As a teenager, I didn’t reflect much on that usage; evaluating it today, I’d have to rate it as somewhat uncivil. But calling someone a “Neanderthal conservative” means primarily that the target is on the extreme right; there’s no actual suggestion of uncouth appearance or lack of IQ, merely the (largely unfair) suggestion that the ideas in question are somehow primitive.
But when Ted Kennedy hauled out the label “Neanderthal” to characterize those Bush-nominated judges whom the Senate would not confirm, NewsMax sprung into action. They knew that Kennedy wasn’t talking about people who think that the Supreme Court decisions of the New Deal era were comparable to the Bolshevik revolution:
No, their secret decoder rings tell them that Kennedy was referring specifically to that small subset of Bush’s African-American and Latino nominees whom the Senate has not confirmed. Kennedy, you see, meant to imply that they are racially inferior. “Overtly racist language,” huffs NewsMax.
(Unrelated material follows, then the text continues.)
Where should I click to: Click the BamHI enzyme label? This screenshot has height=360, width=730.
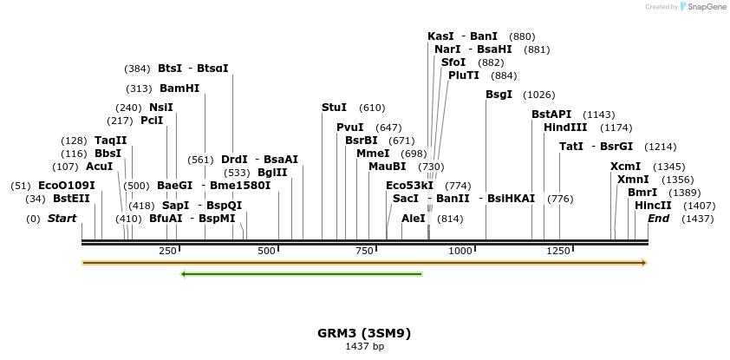[179, 88]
If these folks and their allies weren’t in complete control of the federal government, it would be funny.
[This latest nonsense reminds me of an earlier flap about the term “extra-chromosome conservative.” That coinage, which I recall being by Reagan’s quite conservative political adviser Ed Rollins but which I’ve also seen attributed to the elder President Bush, was meant to suggest that the more pugnacious elements of the wild-eyed right resembled men with an extra Y chromosome. Those XYY males are somewhat more aggressive and somewhat more likely to engage in violent crime than those of us with only a single Y chromosome. (However, the difference, about a 50% increase in violence, isn’t nearly as great as the difference between men and women, which is almost tenfold: the second Y chromosome isn’t nearly as criminogenic as the first.)
When some liberals picked up the phrase, some conservatives turned around and accused them of making fun of people with Down Syndrome, which is a trisomy of a different chromosome set.]
This tactic is can’t-lose for the right wing. No doubt some people will believe the charge of racism, or making fun of kids with Down Syndrome, or whatever. But, more importantly, those who recognize them as false, malicious, and silly charges will be gaining practice in regarding charges of racism and other forms of prejudice as false, malicious, and silly, which make those charges less powerful against the Republican politicians who are in fact guilty of pandering to bigotry.
Similarly, the lunatic Clinton-baiting financed by Scaife et al. convinced some people that, for example, Bill Clinton had arranged to have Vince Foster murdered, but it also convinced more sensible people that sensational charges against Presidents are likely to be lies concocted by their enemies. Then when President Bush’s closest political adviser coordinates the outing of a covert CIA officer, it’s hard to get anyone to believe “crazy conspiracy theories.” Rather beautiful, really.
We now return you to our regularly sponsored madness.
Update: It’s not just NewsMax. Tony Snow of Faux News is on the case as well. Updated update John Cole at Balloon Juice adds his bit of hot air.
Second update: Tbogg nails this one.
Third update: Jacob Levy writes:
“Troglodyte” was the official Buckley-National-Review term for the anti-Semitic, anti-Catholic, anti-intellectual isolationist right, back when they were fighting that fight in the 50s. (Retroactively it gets
applied to racists as well, though NR in the 50s clearly wasn’t distancing itself from racism.)
Again, I’m not defending the practice of associating one’s political opponents with cave-men. But to try to make a racial issue of it is just dishonest.